In the case here, the quantity of visible impurities in each shipment was ascertained, also the loss because of drying. The so-called invisible loss resulting from the cleaning process was also ascertained in each case. As stated by the court in the foregoing citations, that part of the dust, chaff, etc., contained in the “invisible loss” was properly a part of the dutiable weight of the rye. The weight of the excreta and other impurities not usually found in the merchandise was not separately ascertained, but is only accounted for as a part of the “invisible loss” which also contains substances dutiable with the rye itself. Were it possible to ascertain the weight of the excreta .and other impurities, an allowance therefor would have been properly made.
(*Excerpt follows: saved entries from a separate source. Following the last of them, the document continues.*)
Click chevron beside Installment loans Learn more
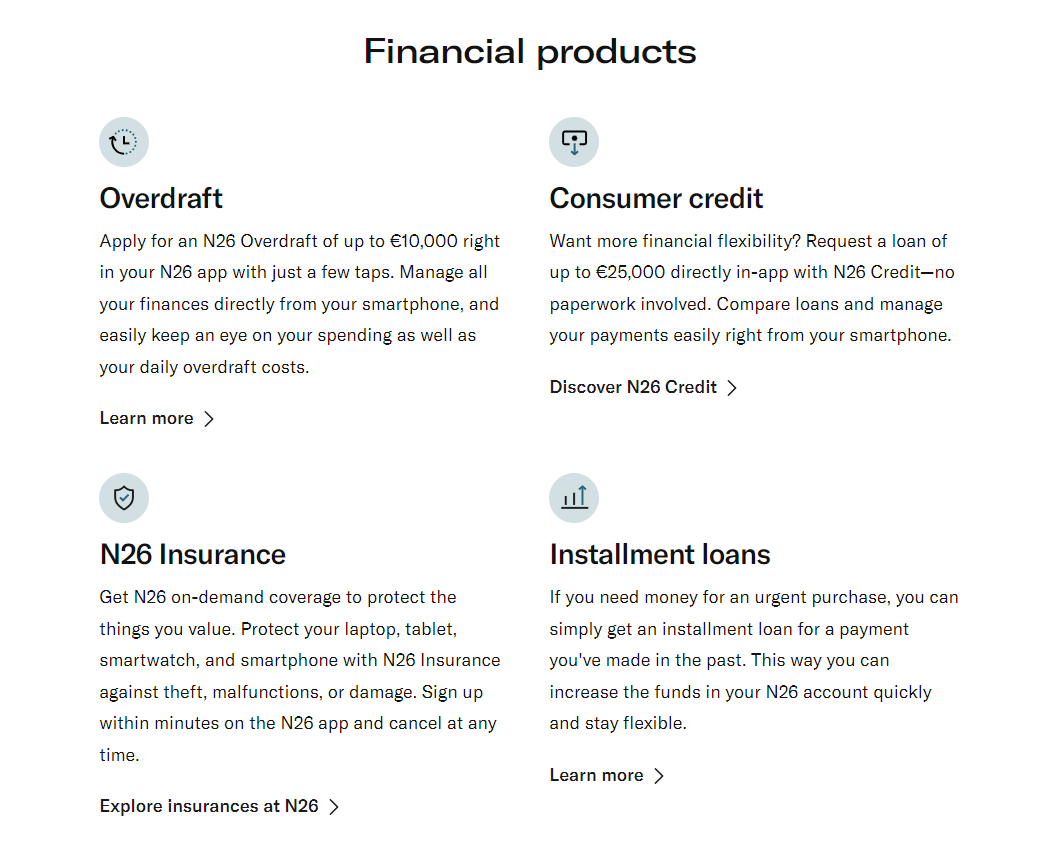The image size is (1041, 865). 659,776
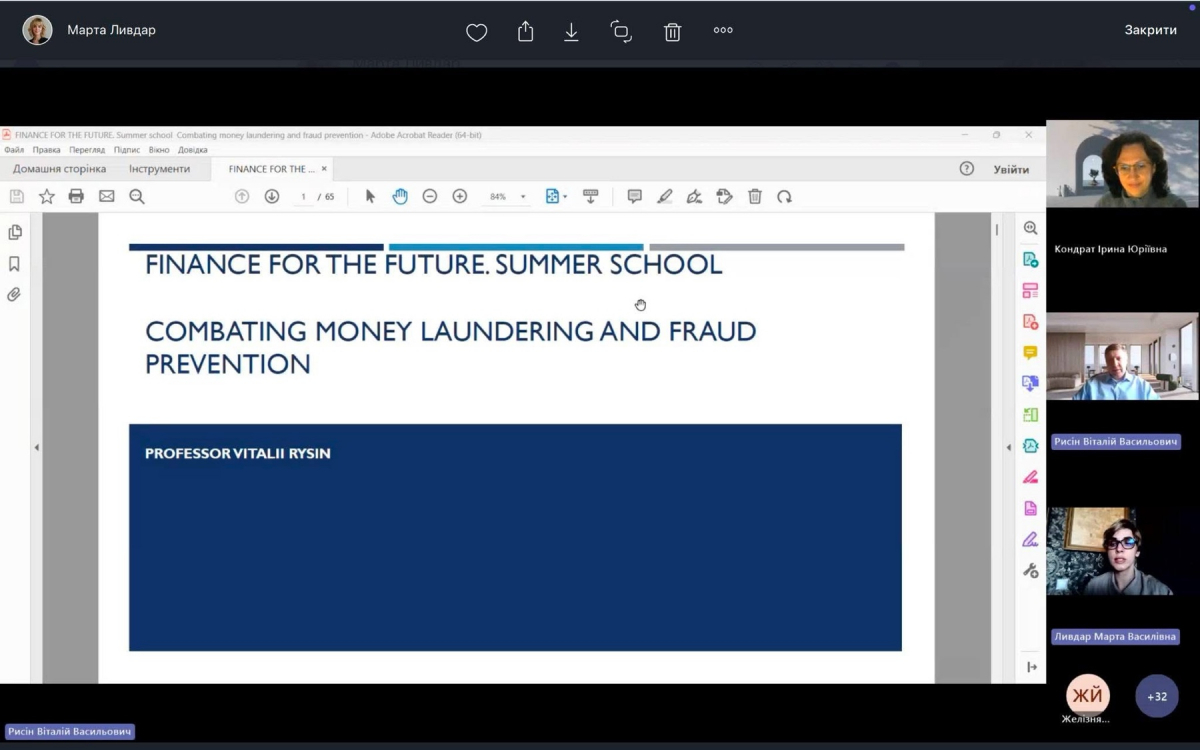The image size is (1200, 750).
Task: Rotate the image with the rotate icon
Action: coord(621,32)
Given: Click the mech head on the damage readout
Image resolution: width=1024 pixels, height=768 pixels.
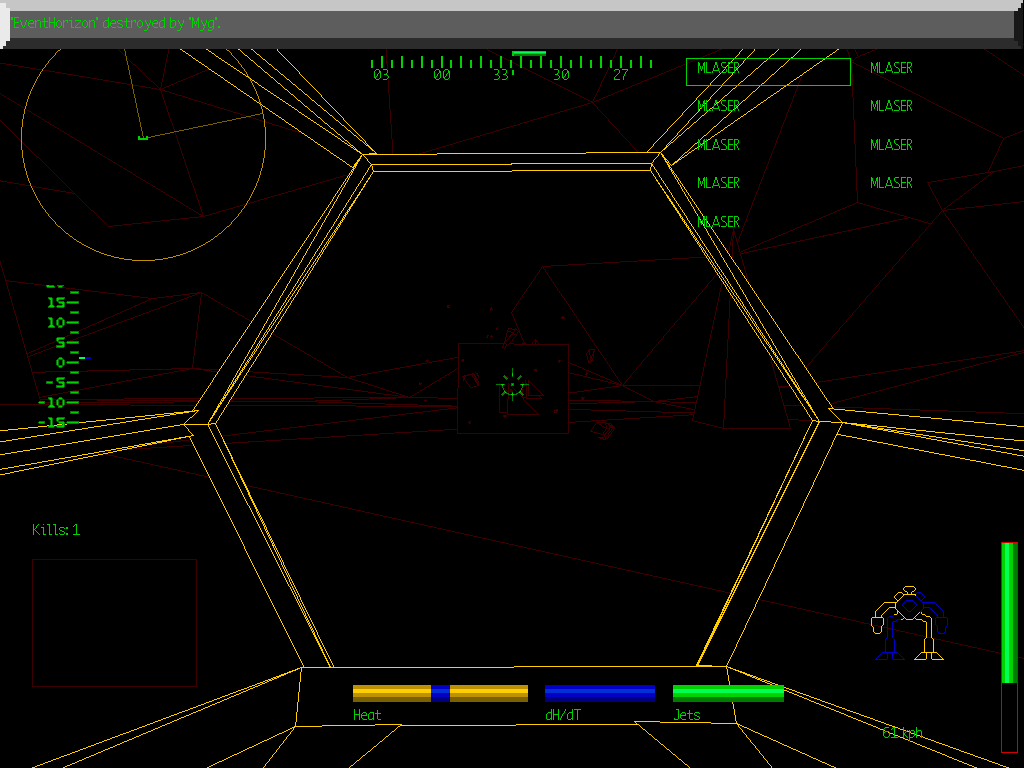Looking at the screenshot, I should [909, 589].
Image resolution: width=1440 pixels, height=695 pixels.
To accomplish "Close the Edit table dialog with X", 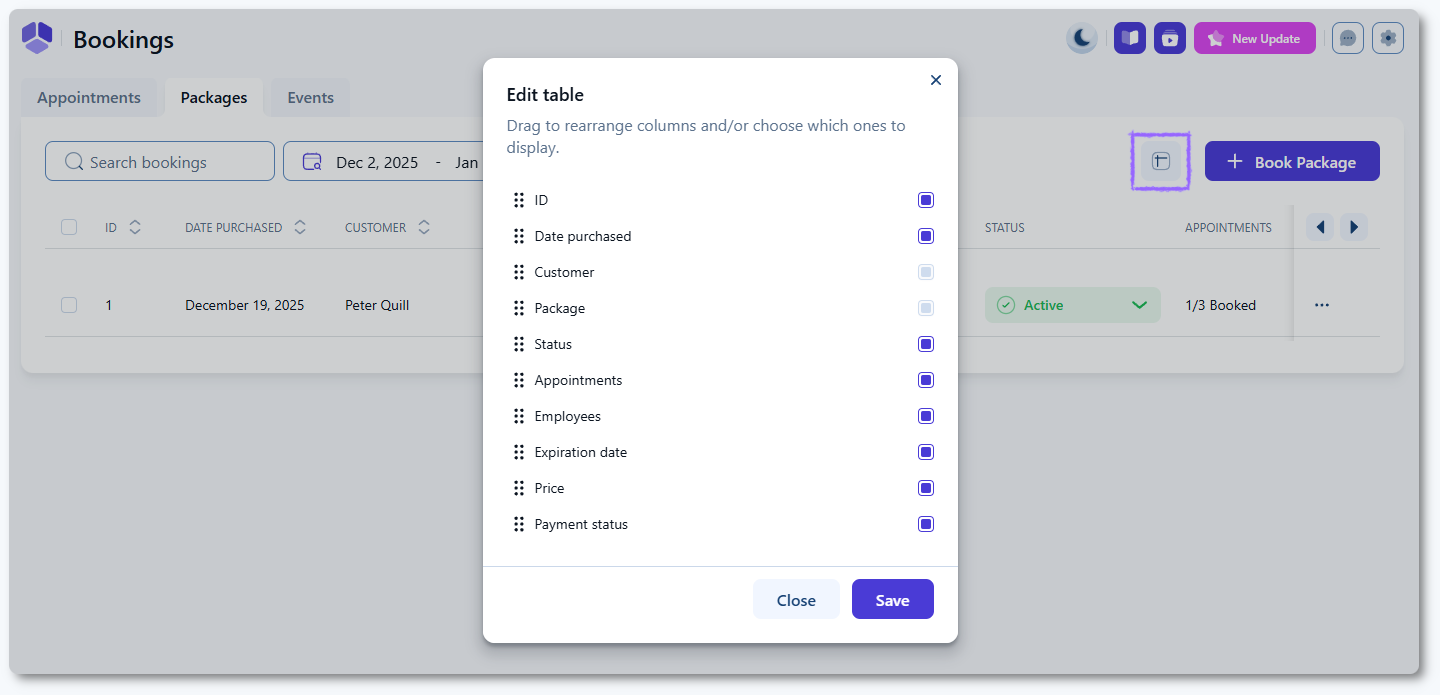I will tap(936, 80).
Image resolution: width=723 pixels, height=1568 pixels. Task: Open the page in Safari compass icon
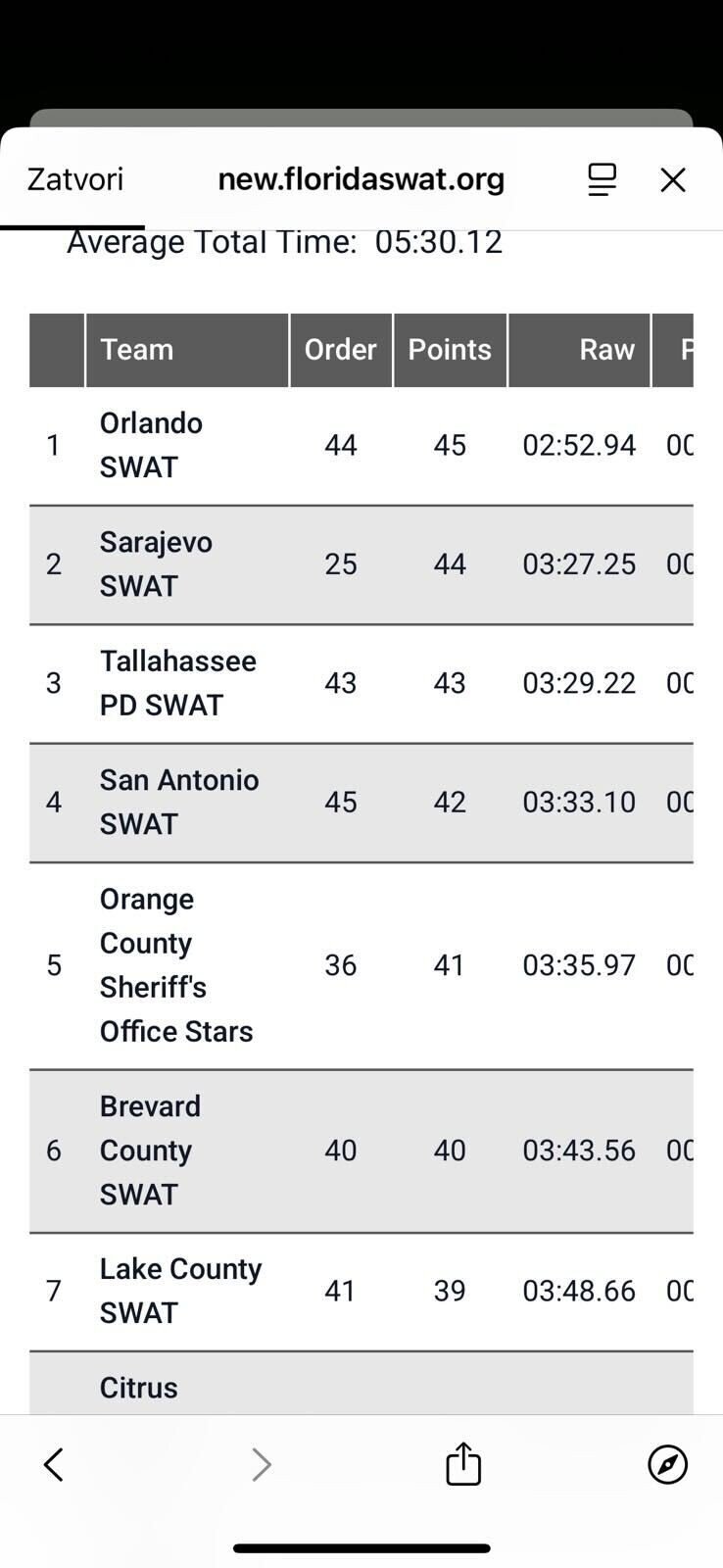tap(668, 1465)
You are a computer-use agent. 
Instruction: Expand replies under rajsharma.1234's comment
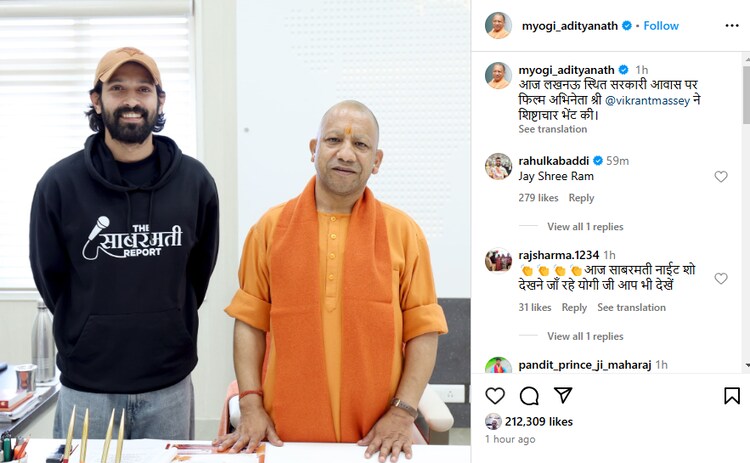[585, 336]
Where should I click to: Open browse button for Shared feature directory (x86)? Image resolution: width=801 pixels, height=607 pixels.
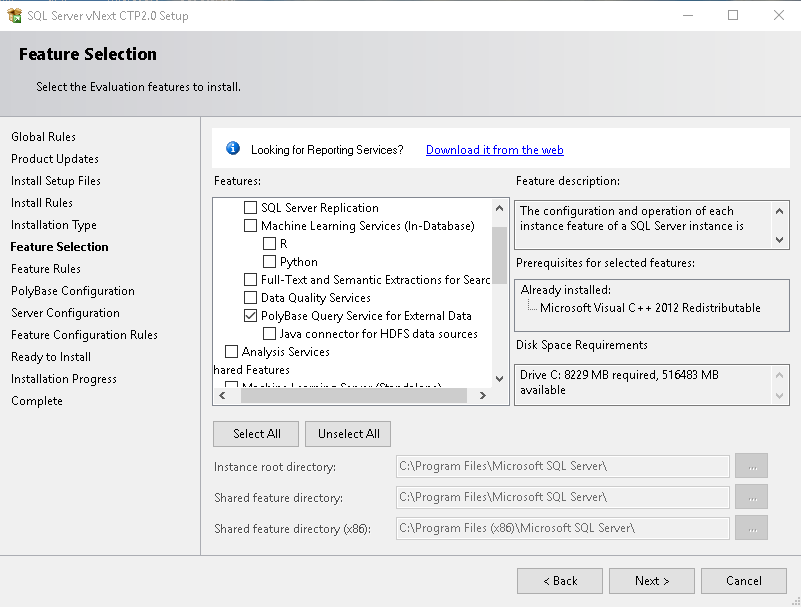(x=751, y=528)
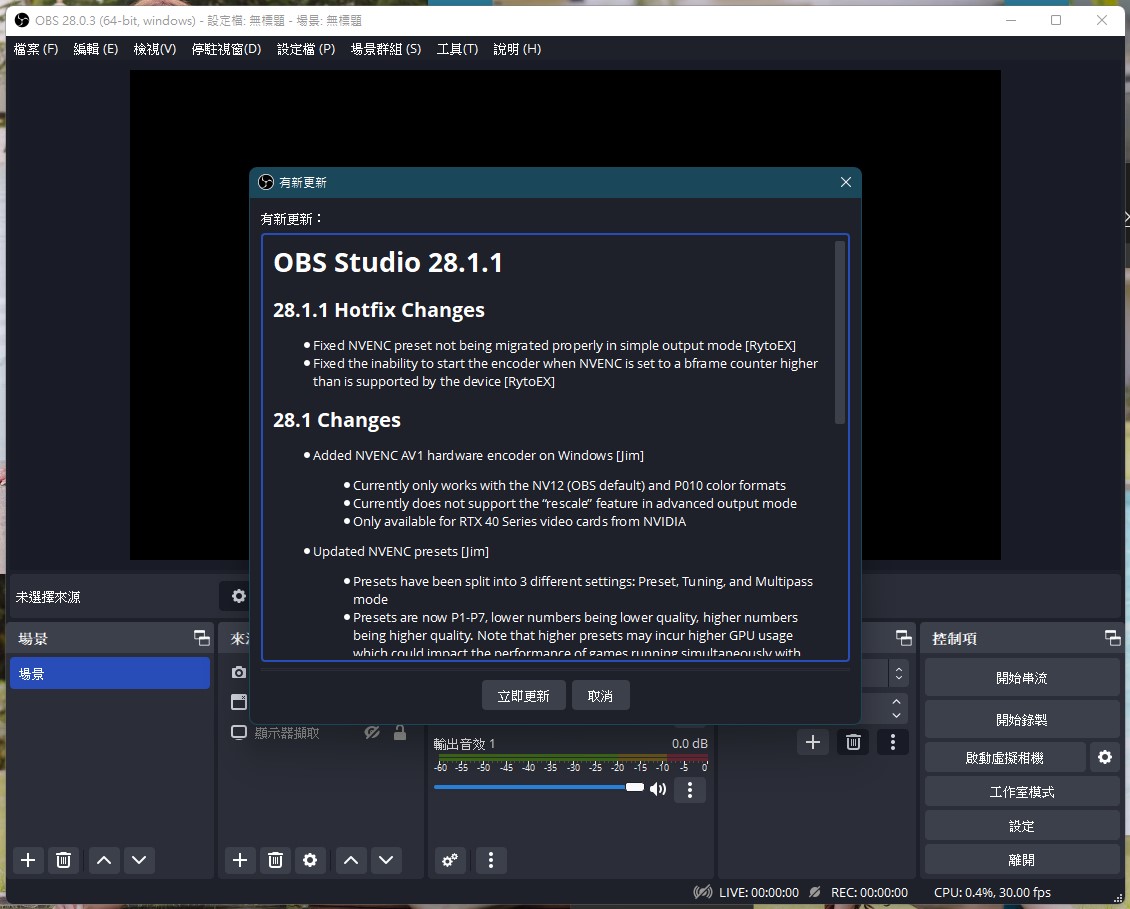Move source up with the up-arrow icon
Screen dimensions: 1130x909
coord(350,860)
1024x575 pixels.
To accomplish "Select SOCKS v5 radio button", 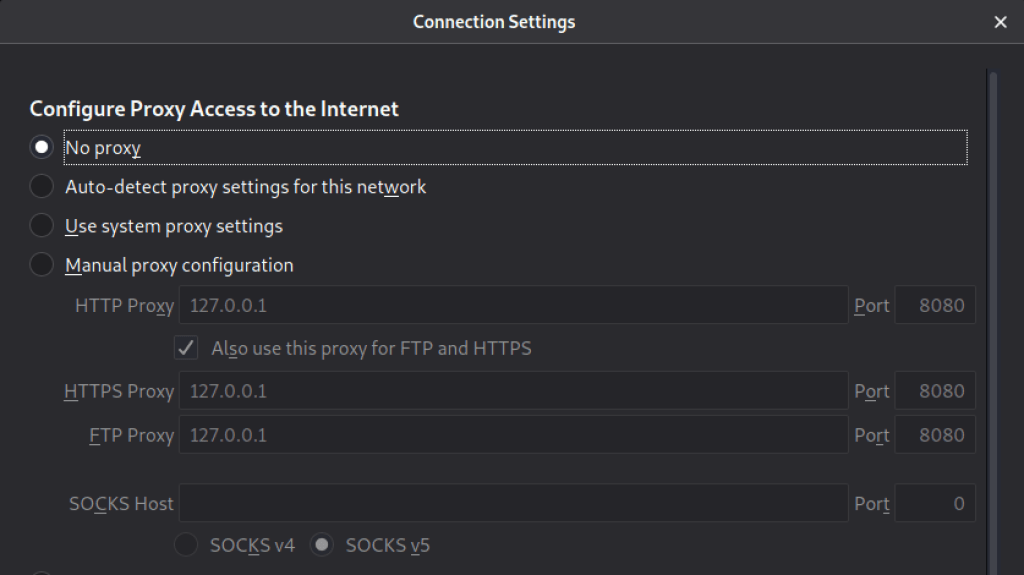I will 322,545.
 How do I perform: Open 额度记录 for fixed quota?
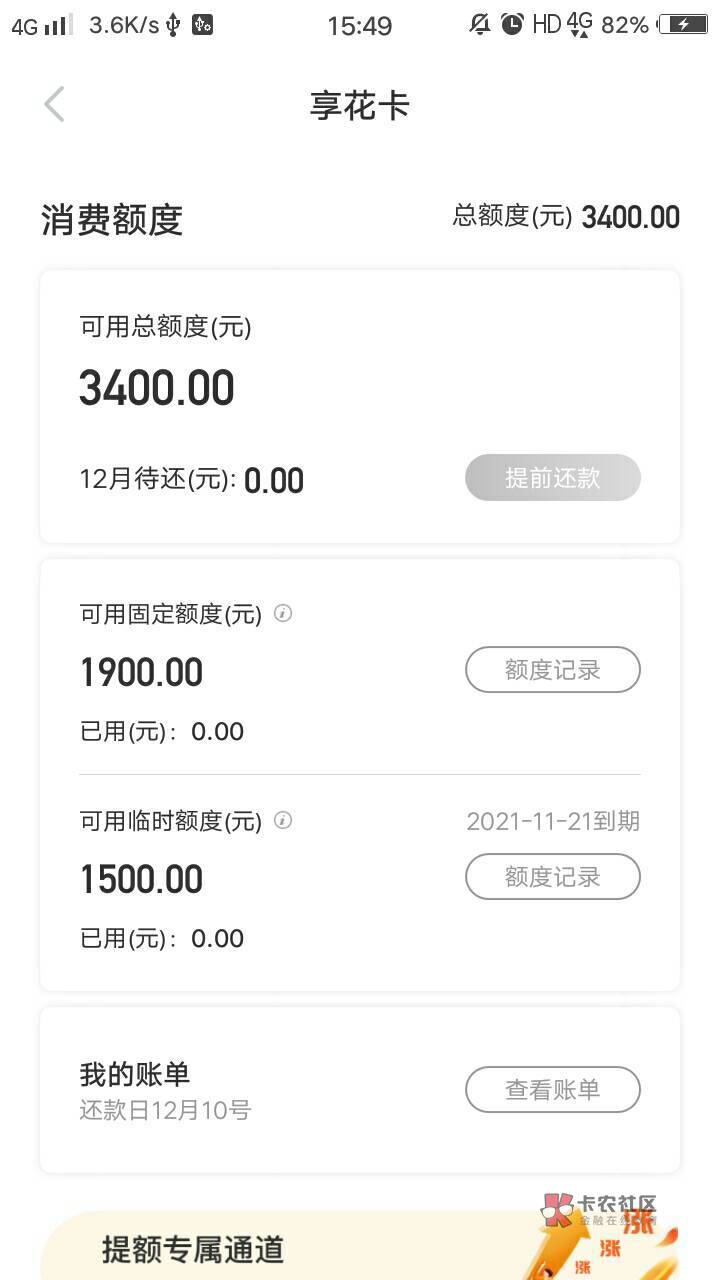coord(552,670)

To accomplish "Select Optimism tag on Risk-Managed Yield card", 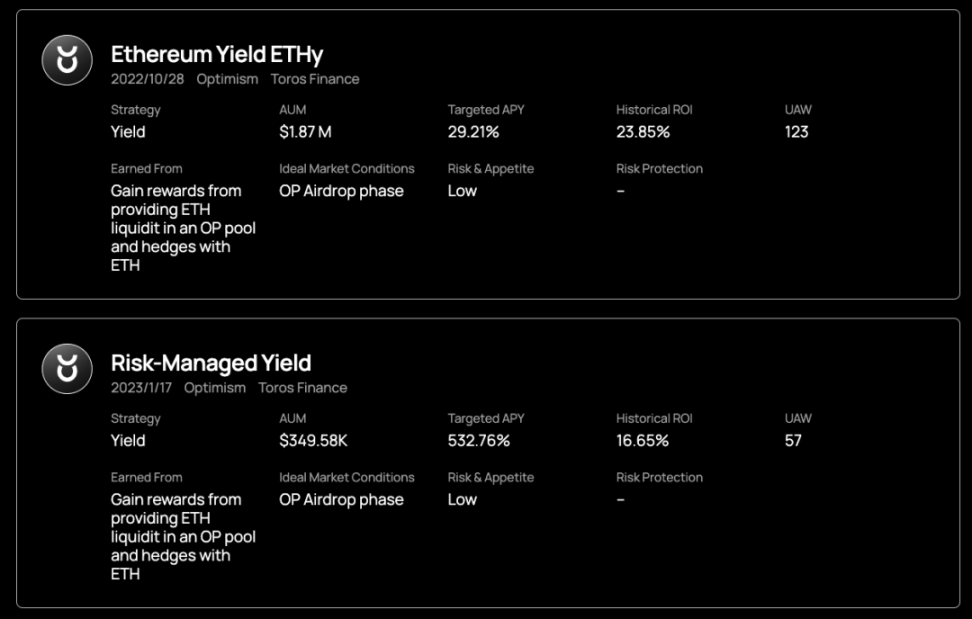I will [215, 388].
Had the rye in question been free from contamination, the importer would not have requested the collector to send the shipment to general order, but would have presented the delivery permits and obtained delivery of the merchandise. Upon ascertaining that the rye was so contaminated that it was subject to an exclusion order of the Department of Agriculture, the collector was prevailed upon to act as he did for the benefit and convenience of the importer. The detention of the merchandise in General Order was not because of any additional .acts required to be performed before the merchandise was subject to release by the customs authorities. Therefore under authority of the De Villamil case, supra, we hold that the deliveries of the rye to the bonded warehouse bear the same status as if actually delivered to the importer; that the merchandise herein is not entitled to the benefits of section 562, and duty was properly assessed by tbe collector.

For the reasons stated, judgment will be entered in favor of the defendant.